UK player Patterson from Manchester has been developing his craft for many years now, sometimes appearing in an improvisational context, often showing up on the Another Timbre label, but he’s open to any gig with like-minded mavericks; the Common Objects set with Rhodri Davies and John Butcher was one of many benchmarks. Paul Khimasia Morgan is unstinting in his praise of this highly original man, who seems able to make any household object sing like a canary if the circumstances are right. On this record, he’s credited with “amplified devices” and “chemical and mechanical synthesis”, a wonderful phrase that hints at the alchemical theme which I think is supposed to be a subtext of this weird moaner.
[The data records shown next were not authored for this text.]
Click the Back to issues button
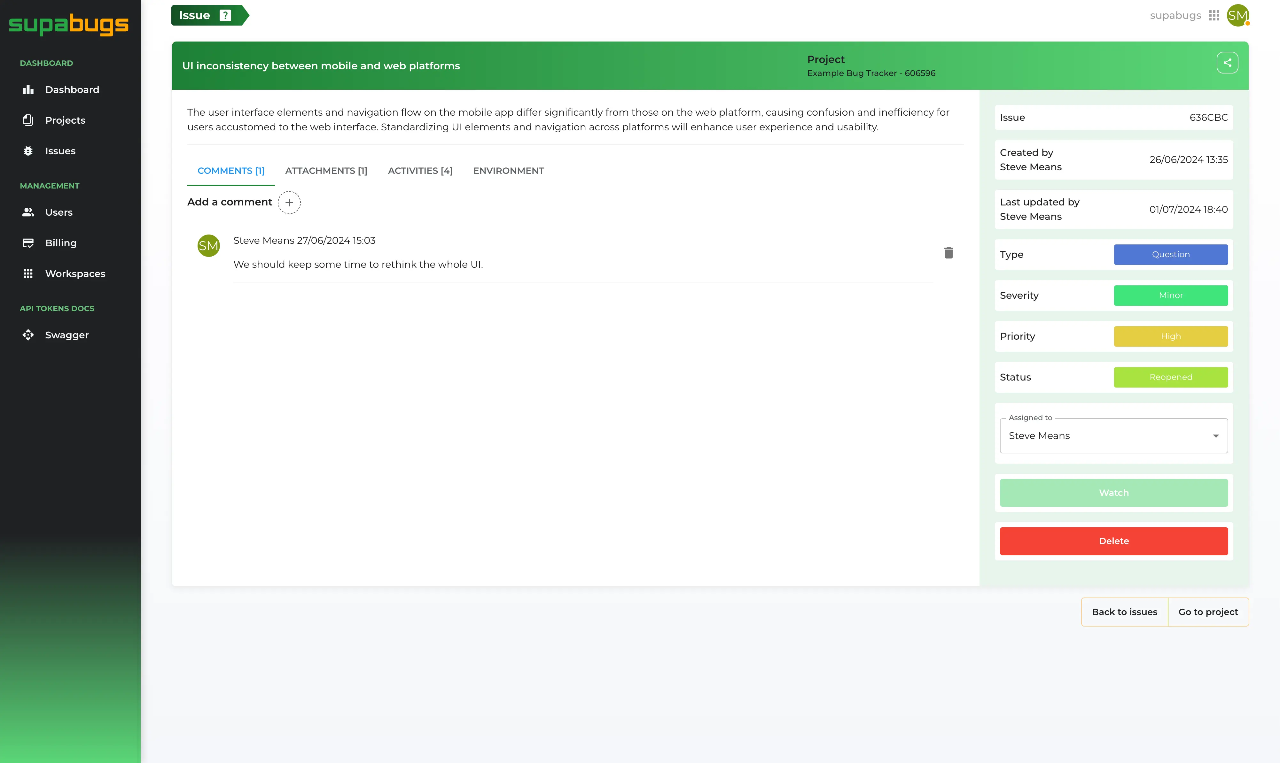point(1124,612)
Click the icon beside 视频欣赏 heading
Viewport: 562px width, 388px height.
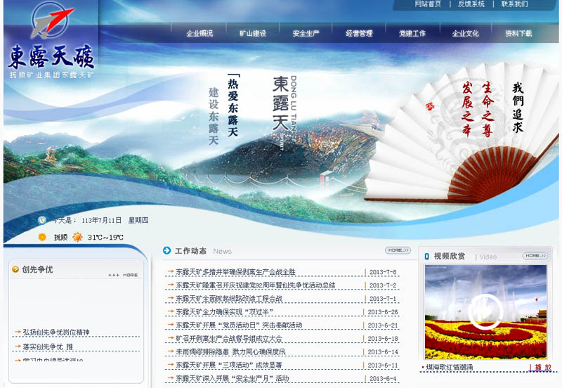pos(427,256)

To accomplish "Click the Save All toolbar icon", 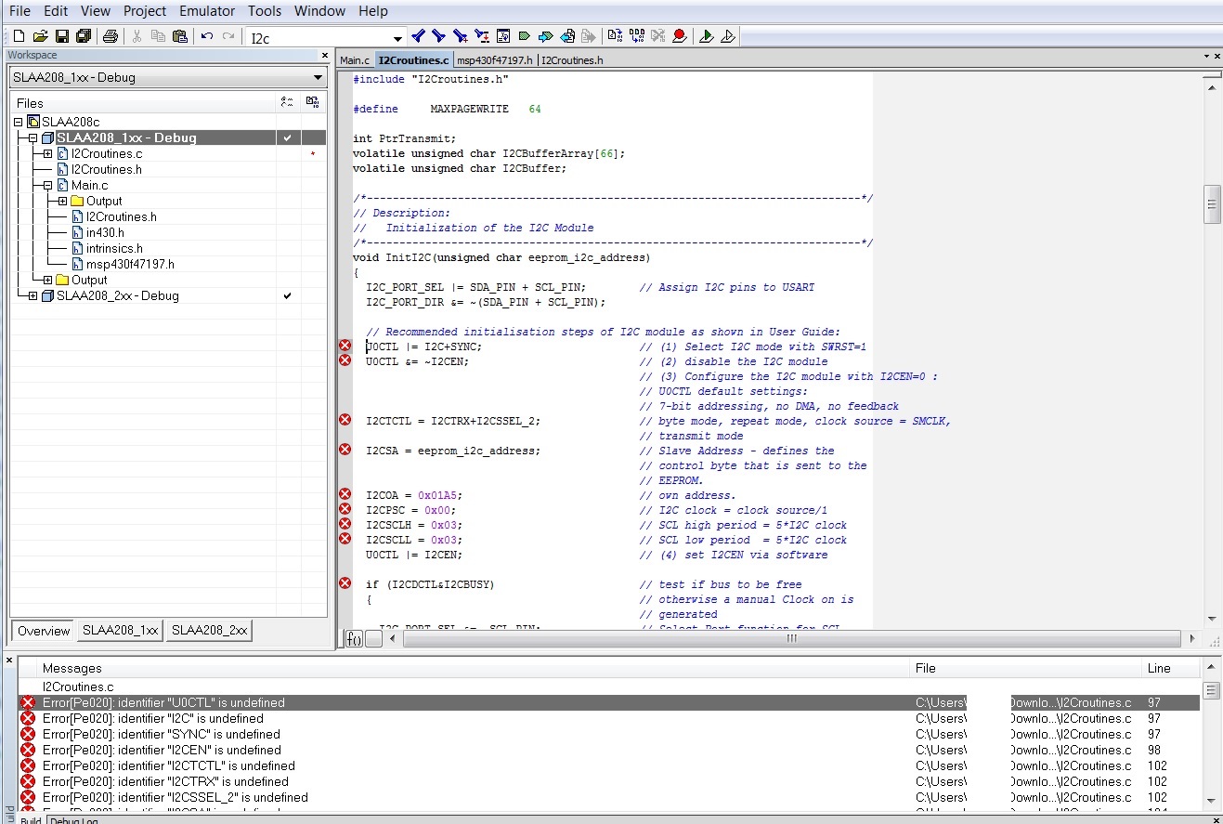I will click(84, 36).
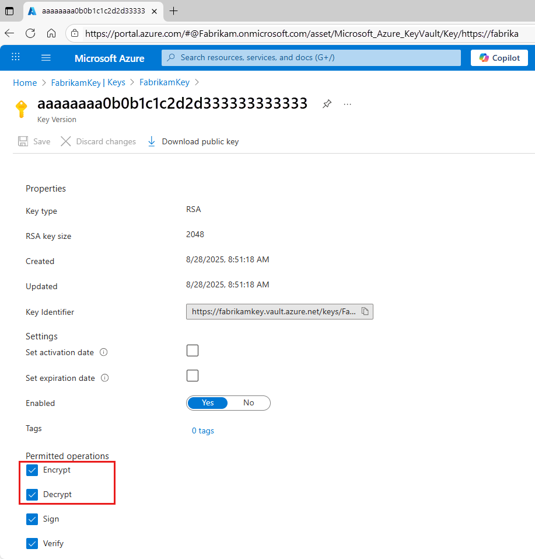Show the Set activation date info tooltip
535x559 pixels.
(x=104, y=352)
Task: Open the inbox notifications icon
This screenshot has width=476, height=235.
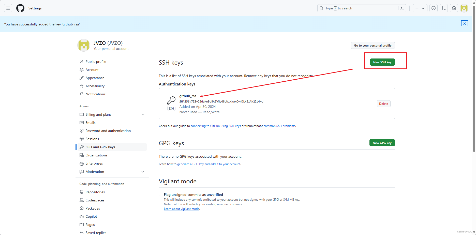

As to Samo Kutin, presumably from Slovenia, impressed us on his 2020 record for Zavod Sploh (with Martin Kuchen), which gave us a chance to hear what he does with his modified hurdy-gurdy and other home-made instruments. Said hurdy-gurdy appears on this record along with more objects and “acoustic resonators” which do much to extend and deepen his unusual actions and gestures. Six tracks resulted from their April 2019 studio sessions, and at one level they can be heard as a sound-documentary or radio play depicting two wizards at work stirring the pot, or alchemists performing their secret experiments in the forge; the titles do much to contribute to this impression too, and David Toop’s sleeve note furthers the conceit. Unlike the GRIFF record also very recently released by this label, Patterson and Kutin don’t seem to have any malevolent intent or a plan to menace the world with their concoctions, and indeed at many levels the results emanating from this clandestine location may turn out to be quite beneficial for mankind. I think the “Universal” contained in the title is one clue to how both these musicians strive to find something as all-encompassing as the supposed “Universal Solvent” or “Prima Materia” which the Alchemists sought; impressively, this is the first time this duo played together, yet they found a lot of common ground in this quest.
The hype sticker on the front tells us it’s the debut collaborative album, going on to inform us “and heeey, it’s crazy!”. Hmph. Well, I do understand the spirit in which it’s meant, but this kind of party-animal exhortation with its implied loopy grin feels utterly inappropriate to the music hereon. That minor gripe aside, an essential release. Released on a sub-label of Inexhaustible Editions. From 28th April 2021.